Leibrenten ist als erster Band der Edition sicher gut gewählt. Ob man es bei dem umfangreichen zweiteiligen Roman aus der Mitte des 19. Jahrhunderts - es ist in der sogenannten Hochliteratur die Zeit von Keller, Fontane, Storm, C.F.Meyer und und und ... - tatsächlich mit der "Mutter aller Krimis" zu tun hat, wie Dieter Paul Rudolph zu Beginn seines informativen und gut unterrichteten Nachworts postuliert, sei hier nicht diskutiert. Auf jeden Fall ist etwas los in dem kleinen norddeutschen Fürstentum, in das die Autorin uns entführt. Und natürlich muss sie, damit ihre geneigten Leser die Übersicht nicht verlieren, ganz im Stil der Zeit die allwissende Erzählerin herauskehren, was für Leser, die zeitgemäßere Erzählstrategien gewöhnt sind, etwas gewöhnungsbedürftig sein dürfte. Doch nach 20, 30 Seiten hat man sich eingelesen und was am Beginn als vermeintliche Stilblüten noch etwas von oben herab belächelt wurde, passiert das Hirn des modernen Lesers fortan ohne großen Skandal.

Hoch interessant ist die soziale Szenerie, in die der Roman einführt. Da sind Hofchargen und Militärs, Geistliche, Vertreter des aufstrebenden Bürgertums und solche "aus dem Volke". Und die überwiegende Mehrzahl von ihnen hat nur eines im Sinn: Geld und wie man möglichst schnell zu möglichst viel davon kommt. Da wird betrogen und hinterzogen, intrigiert und erpresst, verleumdet und - wenn es sich denn gar nicht anders mehr machen lässt - gemordet und zum Morden verführt. Ein Sittenverfall, der an keiner konkreten Gesellschaftsschicht, an keinem der zahlreichen Milieus mehr festzumachen ist, sondern sich quer durchzieht durch alle Stände und unterm Strich das Bild einer Welt ergibt, in der Moral und Ethos nur noch im Munde geführt werden, in den sozialen Interaktionen aber von vornherein nicht zu finden sind.

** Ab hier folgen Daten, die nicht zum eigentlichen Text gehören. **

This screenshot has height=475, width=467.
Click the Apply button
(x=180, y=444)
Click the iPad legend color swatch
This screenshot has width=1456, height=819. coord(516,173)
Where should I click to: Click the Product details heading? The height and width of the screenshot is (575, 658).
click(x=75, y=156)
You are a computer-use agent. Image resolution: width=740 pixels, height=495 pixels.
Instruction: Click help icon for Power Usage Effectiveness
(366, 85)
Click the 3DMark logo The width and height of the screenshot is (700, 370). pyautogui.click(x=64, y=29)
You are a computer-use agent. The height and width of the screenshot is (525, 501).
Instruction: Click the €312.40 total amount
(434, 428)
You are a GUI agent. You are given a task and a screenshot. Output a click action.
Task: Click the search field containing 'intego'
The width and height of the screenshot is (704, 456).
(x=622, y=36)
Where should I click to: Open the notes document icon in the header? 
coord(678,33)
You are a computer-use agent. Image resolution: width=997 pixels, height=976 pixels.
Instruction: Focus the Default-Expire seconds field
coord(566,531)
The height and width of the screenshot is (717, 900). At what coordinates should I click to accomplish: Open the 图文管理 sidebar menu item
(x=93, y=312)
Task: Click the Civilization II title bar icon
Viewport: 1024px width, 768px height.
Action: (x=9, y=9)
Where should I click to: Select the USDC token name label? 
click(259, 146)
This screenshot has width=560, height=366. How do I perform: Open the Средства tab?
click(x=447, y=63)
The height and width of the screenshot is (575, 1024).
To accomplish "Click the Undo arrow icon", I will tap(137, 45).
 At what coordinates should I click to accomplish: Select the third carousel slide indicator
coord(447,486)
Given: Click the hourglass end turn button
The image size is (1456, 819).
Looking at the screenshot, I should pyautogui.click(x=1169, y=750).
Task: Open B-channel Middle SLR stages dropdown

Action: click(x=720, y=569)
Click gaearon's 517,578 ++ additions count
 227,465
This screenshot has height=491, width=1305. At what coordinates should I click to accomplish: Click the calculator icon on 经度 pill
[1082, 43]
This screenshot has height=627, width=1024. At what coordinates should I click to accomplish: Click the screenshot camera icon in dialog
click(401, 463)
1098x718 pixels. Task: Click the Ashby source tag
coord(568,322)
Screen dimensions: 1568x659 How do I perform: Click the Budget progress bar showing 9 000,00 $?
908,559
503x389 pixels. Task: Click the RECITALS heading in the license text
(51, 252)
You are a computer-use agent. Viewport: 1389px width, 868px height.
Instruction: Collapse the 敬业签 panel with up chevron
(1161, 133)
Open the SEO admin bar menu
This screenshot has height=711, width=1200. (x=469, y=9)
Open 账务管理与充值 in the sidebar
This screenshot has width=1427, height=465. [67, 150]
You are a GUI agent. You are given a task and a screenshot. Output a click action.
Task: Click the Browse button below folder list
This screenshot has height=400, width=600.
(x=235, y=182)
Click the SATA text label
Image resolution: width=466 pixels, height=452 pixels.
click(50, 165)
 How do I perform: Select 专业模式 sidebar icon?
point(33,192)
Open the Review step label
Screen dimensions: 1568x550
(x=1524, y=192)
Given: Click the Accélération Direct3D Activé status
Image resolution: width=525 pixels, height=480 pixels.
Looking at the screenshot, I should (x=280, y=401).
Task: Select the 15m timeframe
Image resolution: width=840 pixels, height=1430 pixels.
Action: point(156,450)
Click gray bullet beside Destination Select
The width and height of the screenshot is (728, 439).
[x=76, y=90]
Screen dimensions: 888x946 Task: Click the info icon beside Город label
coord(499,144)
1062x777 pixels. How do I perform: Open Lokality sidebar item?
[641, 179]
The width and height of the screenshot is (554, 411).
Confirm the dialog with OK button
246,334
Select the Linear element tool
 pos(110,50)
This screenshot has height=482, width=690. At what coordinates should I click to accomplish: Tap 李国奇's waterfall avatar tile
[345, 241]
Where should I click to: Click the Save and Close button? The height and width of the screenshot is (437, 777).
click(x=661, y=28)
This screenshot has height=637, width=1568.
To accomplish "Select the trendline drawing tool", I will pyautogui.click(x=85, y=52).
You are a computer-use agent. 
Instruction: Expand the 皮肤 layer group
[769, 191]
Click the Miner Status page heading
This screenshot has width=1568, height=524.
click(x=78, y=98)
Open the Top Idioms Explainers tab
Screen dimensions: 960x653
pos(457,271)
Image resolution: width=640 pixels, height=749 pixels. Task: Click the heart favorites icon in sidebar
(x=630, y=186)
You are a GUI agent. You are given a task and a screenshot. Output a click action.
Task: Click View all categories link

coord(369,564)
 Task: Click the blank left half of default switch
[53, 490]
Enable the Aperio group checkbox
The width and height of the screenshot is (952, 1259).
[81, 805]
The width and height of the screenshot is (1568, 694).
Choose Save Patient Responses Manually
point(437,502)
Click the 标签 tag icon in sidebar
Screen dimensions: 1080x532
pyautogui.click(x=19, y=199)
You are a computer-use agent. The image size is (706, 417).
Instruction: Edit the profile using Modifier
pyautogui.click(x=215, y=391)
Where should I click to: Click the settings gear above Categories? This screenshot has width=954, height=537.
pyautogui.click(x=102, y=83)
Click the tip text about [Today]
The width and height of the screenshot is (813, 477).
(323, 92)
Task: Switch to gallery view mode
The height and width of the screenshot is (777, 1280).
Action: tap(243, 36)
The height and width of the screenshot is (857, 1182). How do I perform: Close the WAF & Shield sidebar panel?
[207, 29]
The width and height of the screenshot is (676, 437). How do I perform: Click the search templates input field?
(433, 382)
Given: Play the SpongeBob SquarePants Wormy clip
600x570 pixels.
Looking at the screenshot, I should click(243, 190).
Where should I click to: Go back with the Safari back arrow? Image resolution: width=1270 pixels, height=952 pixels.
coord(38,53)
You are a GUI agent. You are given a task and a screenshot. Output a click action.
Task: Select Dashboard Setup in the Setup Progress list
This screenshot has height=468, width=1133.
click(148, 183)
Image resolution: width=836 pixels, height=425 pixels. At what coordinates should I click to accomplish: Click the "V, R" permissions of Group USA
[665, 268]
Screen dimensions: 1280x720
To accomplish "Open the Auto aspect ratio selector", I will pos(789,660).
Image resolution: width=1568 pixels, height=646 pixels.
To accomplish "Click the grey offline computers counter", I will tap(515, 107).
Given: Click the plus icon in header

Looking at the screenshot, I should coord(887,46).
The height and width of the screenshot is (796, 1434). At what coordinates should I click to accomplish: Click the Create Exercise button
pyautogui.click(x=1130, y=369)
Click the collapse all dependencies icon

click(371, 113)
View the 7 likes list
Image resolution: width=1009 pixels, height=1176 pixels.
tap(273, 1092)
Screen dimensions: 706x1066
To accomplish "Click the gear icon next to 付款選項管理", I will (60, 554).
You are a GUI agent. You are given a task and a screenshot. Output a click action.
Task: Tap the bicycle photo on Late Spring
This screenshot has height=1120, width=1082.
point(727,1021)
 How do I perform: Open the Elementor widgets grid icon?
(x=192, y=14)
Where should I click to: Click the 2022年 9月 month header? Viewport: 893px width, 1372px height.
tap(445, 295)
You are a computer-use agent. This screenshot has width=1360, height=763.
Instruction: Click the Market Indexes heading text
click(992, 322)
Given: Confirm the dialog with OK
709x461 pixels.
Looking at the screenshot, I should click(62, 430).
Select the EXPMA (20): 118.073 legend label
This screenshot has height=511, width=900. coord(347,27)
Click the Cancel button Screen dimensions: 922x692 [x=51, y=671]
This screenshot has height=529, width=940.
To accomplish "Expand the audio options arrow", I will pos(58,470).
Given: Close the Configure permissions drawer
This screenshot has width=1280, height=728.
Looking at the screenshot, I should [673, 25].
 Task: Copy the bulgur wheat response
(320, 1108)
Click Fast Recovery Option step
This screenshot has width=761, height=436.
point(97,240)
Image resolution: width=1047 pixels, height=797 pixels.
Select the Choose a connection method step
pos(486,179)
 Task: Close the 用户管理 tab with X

Am Ende dann liegen zwei Männer entseelt am Boden und drei Paare, denen im Verlaufe der Handlung Einiges zugemutet wurde, finden zueinander. Treumann heißt der Pfarrer, der zwei davon traut, ein sprechender Name. Doch im staatlich zersplitterten Deutschland des 19. Jahrhunderts vermögen sie nicht glücklich zu werden. Deshalb geht' s auf nach Amerika. Dort verortet Emilie Heinrichs ihre Utopie - ein bisschen Rousseau, ein bisschen frühkapitalistische Sozialromantik, ein bisschen Pietismus schwingen dabei mit, nichts Grundstürzlerisches, sondern mehr das Kriminalliteratur gewordene diffuse Unbehagen einer Klasse, die zwischen ganz oben und ganz unten steht und der menschlich die Felle wegschwimmen.

Nimmt man es ganz genau, fehlt Leibrenten zum "richtigen" Krimi noch eine ganze Menge. Vor allem dessen klassische Struktur. Dafür wird aber relativ kompromisslos der Nährboden beschrieben, aus dem die Verbrechen des bürgerlichen Zeitalters aufstiegen. Und nicht zufällig bilden unter den vielen Gaunern des Romans die Vertreter von Recht und Gesetz eine der größten Fraktionen - sie arbeiten fleißig in die eigene Tasche aus dem Schutze von Paragrafen heraus, die wie für sie geschaffen scheinen. Gegen diese Typen hat das unterm Strich doch ziemlich schwachbrüstige Gutmenschentum, wie die Autorin es präsentiert, kaum eine andere Chance, als all den korrumpierten Kreisen über den Großen Teich hinweg zu entfliehen. Oder, um es mit Emilie Heinrichs zu sagen: "So wird denn alles gut, und was düster war in Eurem Leben, mag begraben sein hier in der alten Welt, drüben in der neuen Heimath möget Ihr alle ein neues, glückliches Leben beginnen und auch dereinst vollenden in Liebe und Treue." Dem fügen wir ein leises "Amen" hinzu und freuen uns schon einmal auf die nächsten Bände eines Unternehmens, dem wir viel Glück wünschen.